_Work request_
From the records below, output exactly the lines running from the line containing "Screen dimensions: 1451x840" through the line containing "Click the Sciaré place label on map", and no others.

BEGIN Data shown

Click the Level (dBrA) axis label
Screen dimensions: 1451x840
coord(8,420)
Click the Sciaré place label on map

END Data shown
BEGIN Data shown

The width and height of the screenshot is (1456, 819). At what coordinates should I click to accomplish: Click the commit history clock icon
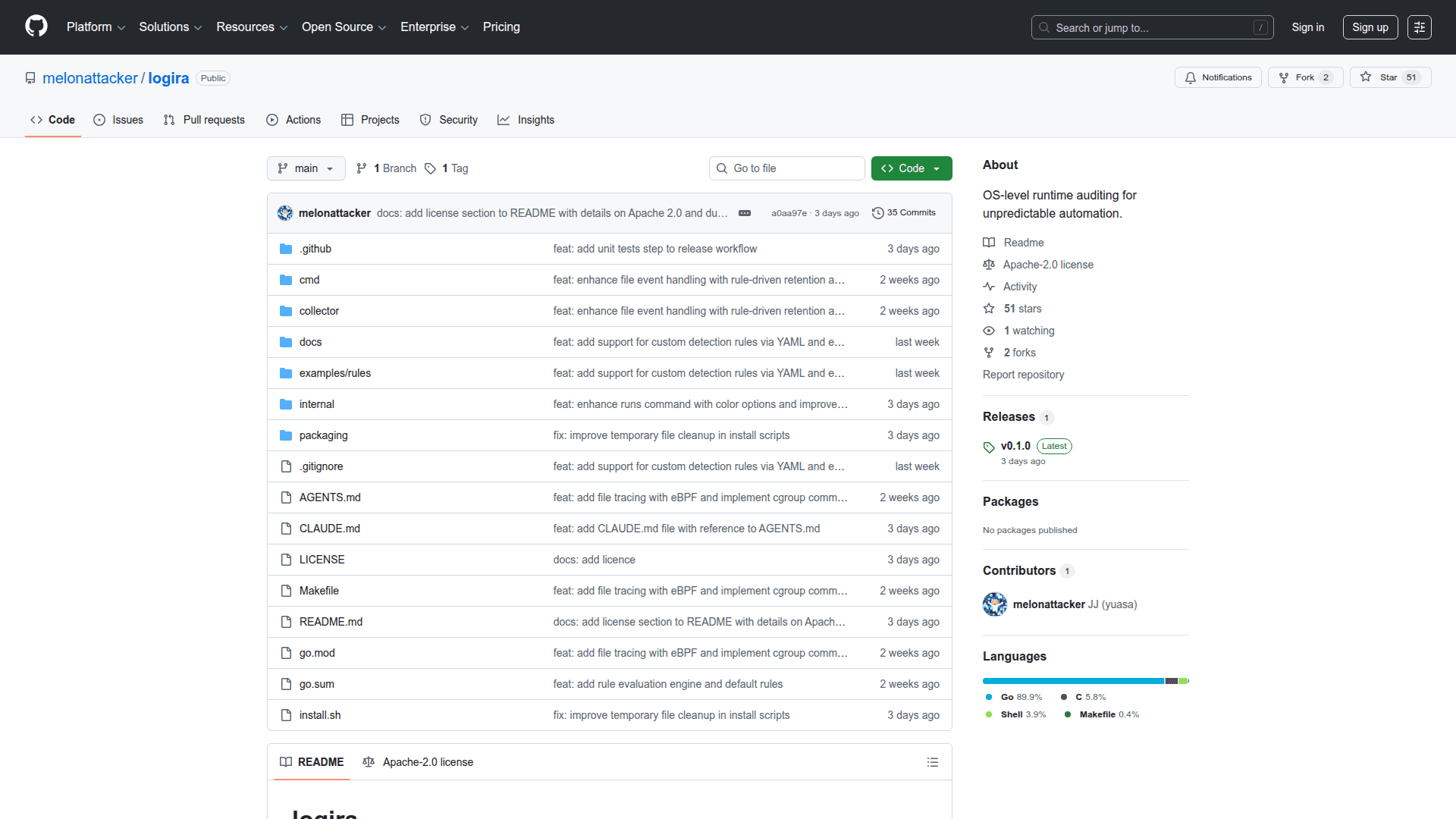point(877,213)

END Data shown
BEGIN Data shown

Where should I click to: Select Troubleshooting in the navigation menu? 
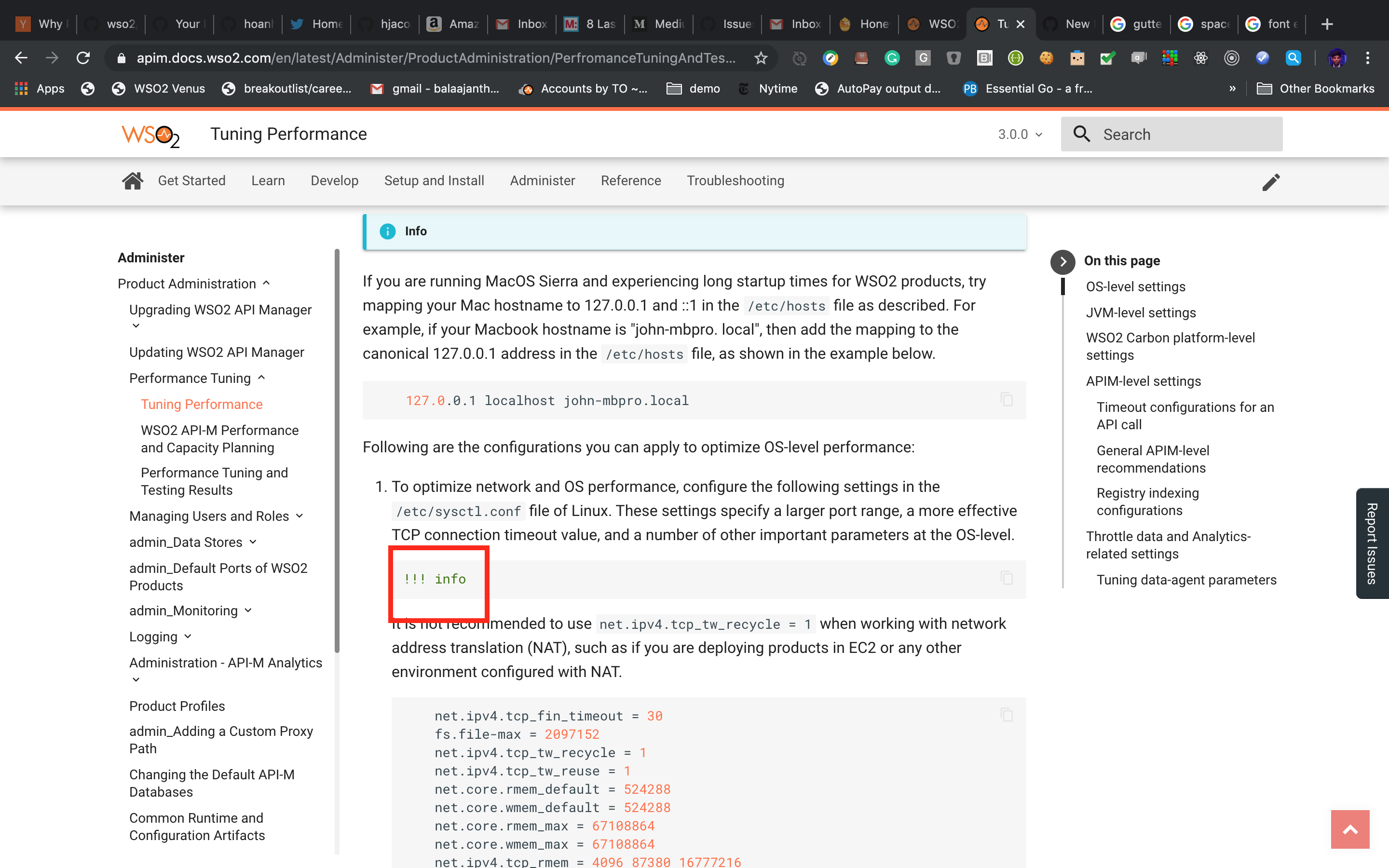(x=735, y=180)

END Data shown

_Result for this task_
Screen dimensions: 1451x840
coord(8,420)
Click the Sciaré place label on map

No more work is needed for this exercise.